··· Supplied data

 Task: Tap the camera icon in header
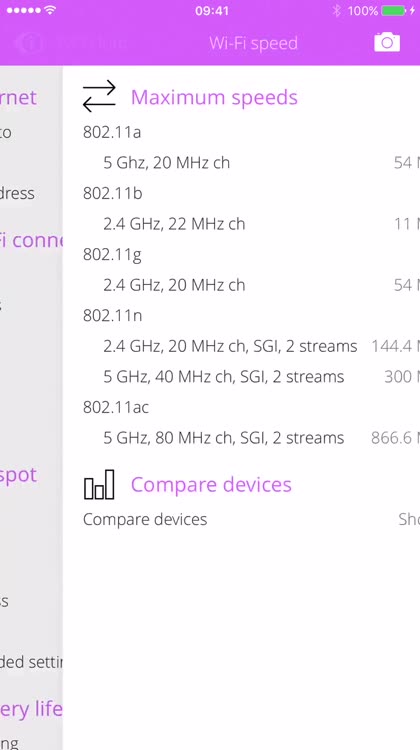387,42
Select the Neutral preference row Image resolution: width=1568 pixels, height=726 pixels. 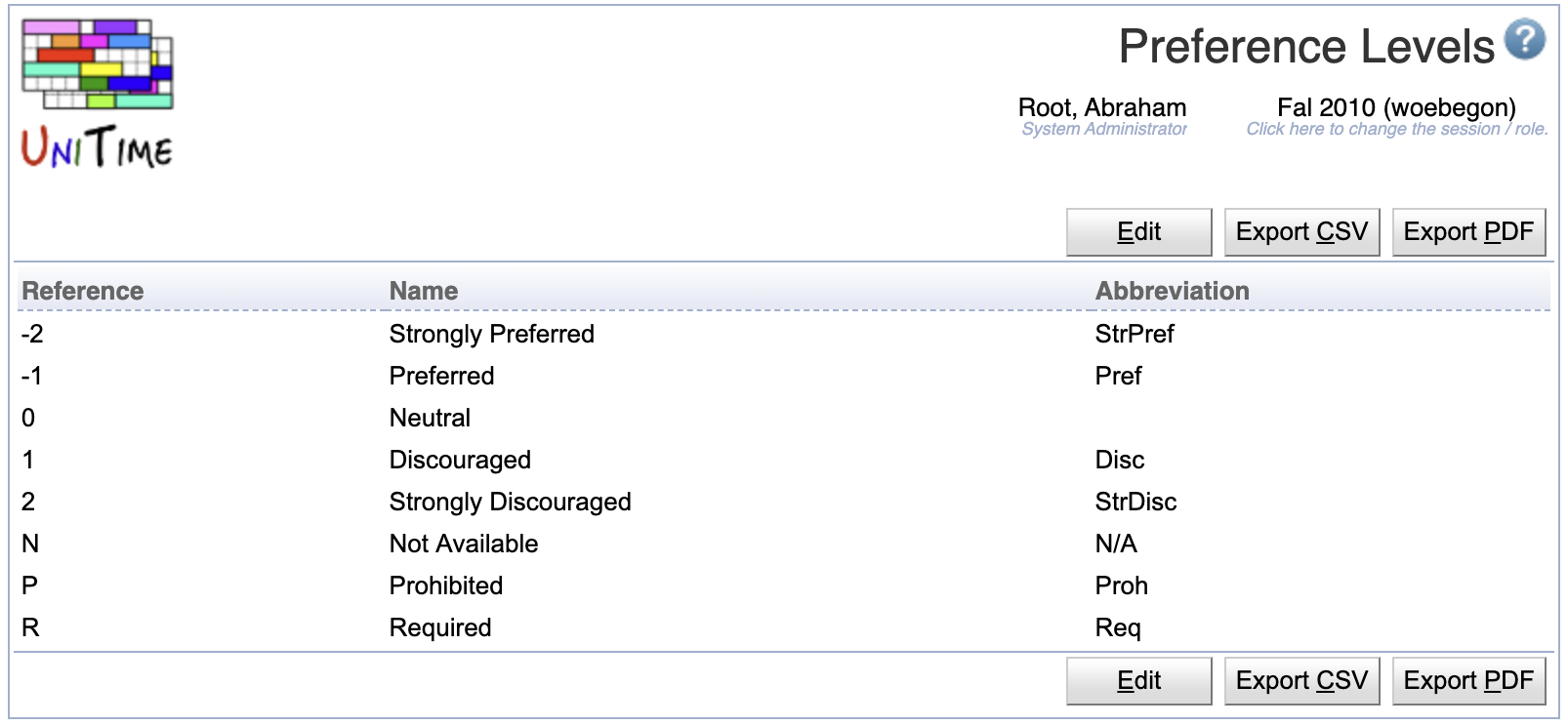(x=784, y=418)

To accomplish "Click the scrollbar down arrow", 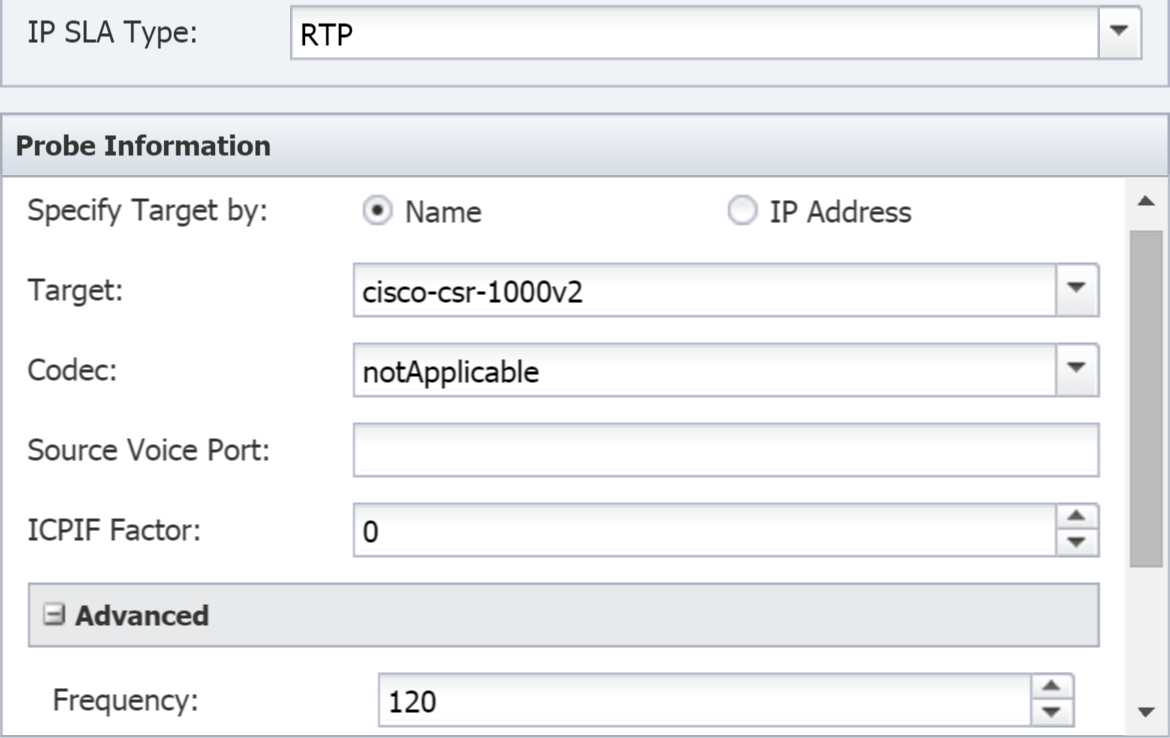I will [x=1146, y=712].
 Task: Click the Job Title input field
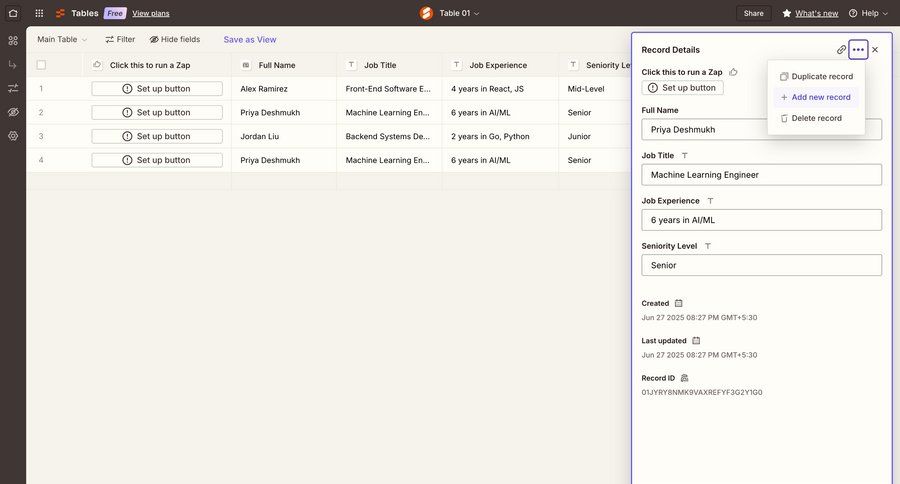pos(761,175)
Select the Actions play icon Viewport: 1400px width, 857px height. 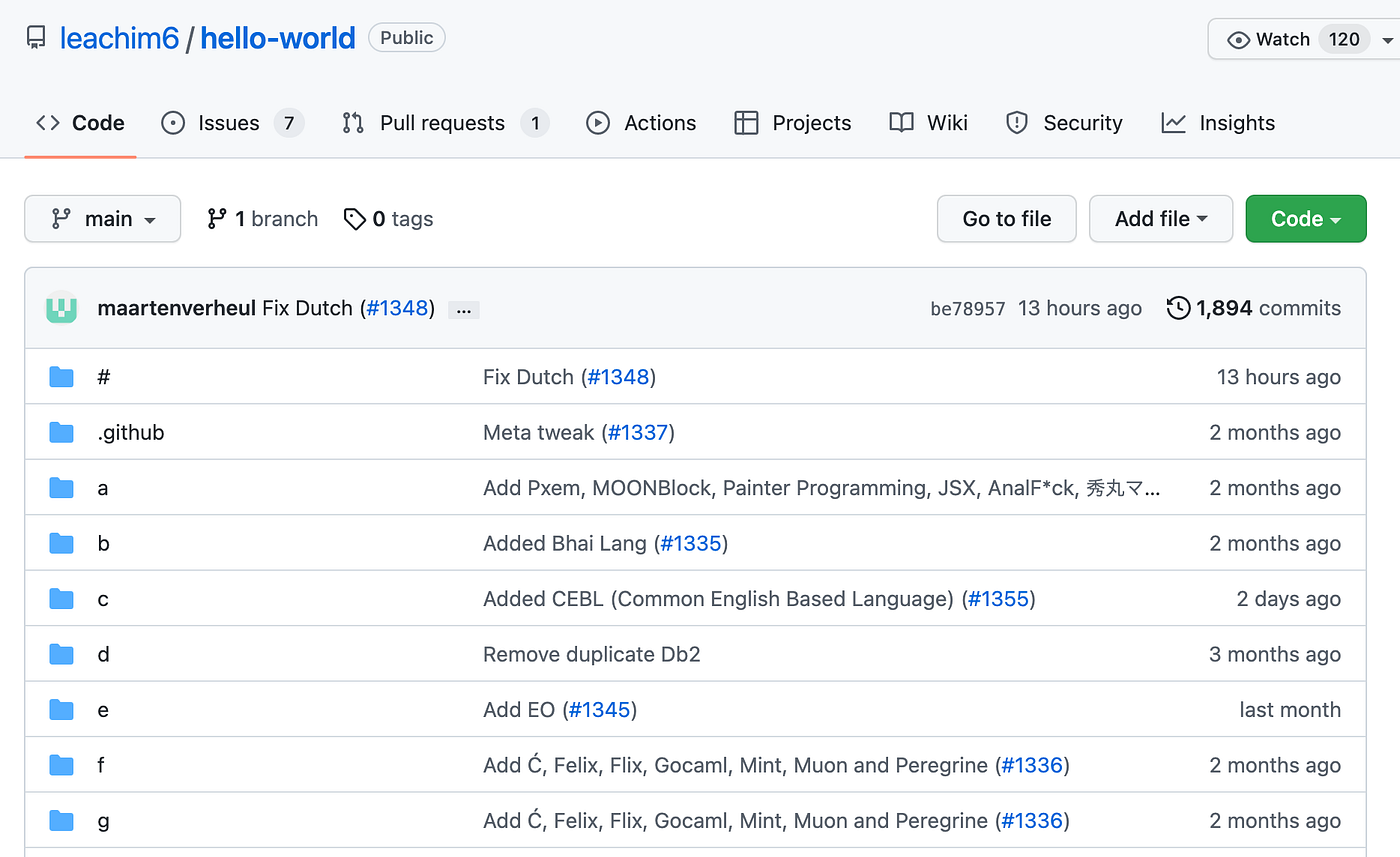(x=597, y=122)
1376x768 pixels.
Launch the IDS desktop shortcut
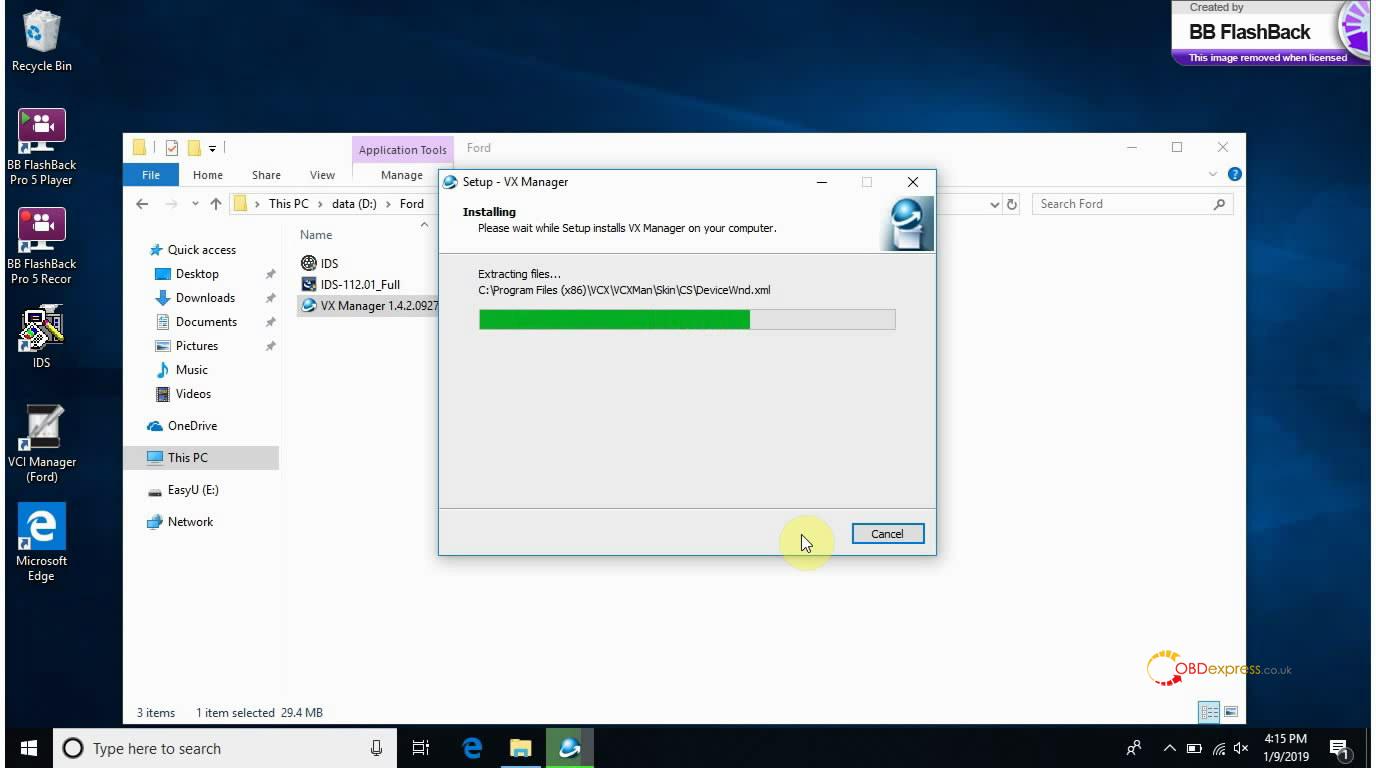tap(41, 330)
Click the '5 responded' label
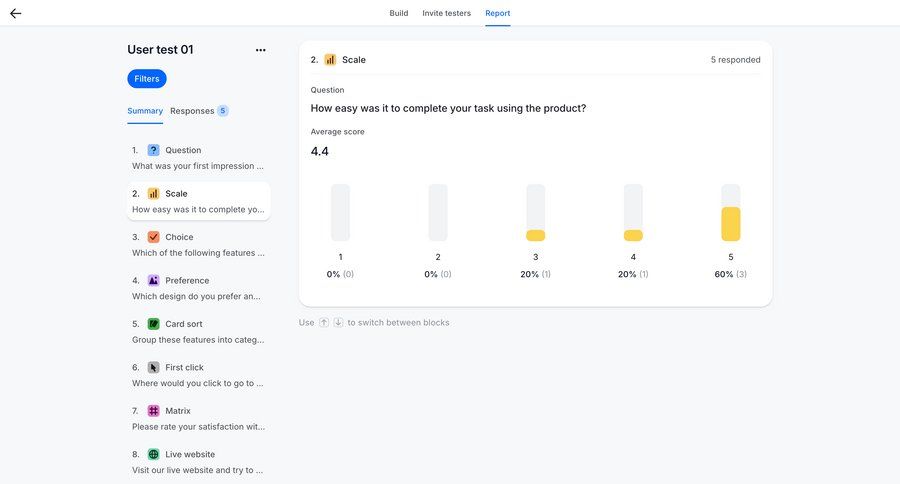This screenshot has height=484, width=900. (x=735, y=60)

······

Problem: Rewrite the lines from the one containing "1376x768 pixels." down to the end of the items, replacing "shortcut" with "icon" and keeping everything else the same. Omit the pictures from your answer.

Task answer:
1376x768 pixels.
Launch the IDS desktop icon
tap(41, 330)
Click the '5 responded' label
This screenshot has height=484, width=900. (x=735, y=60)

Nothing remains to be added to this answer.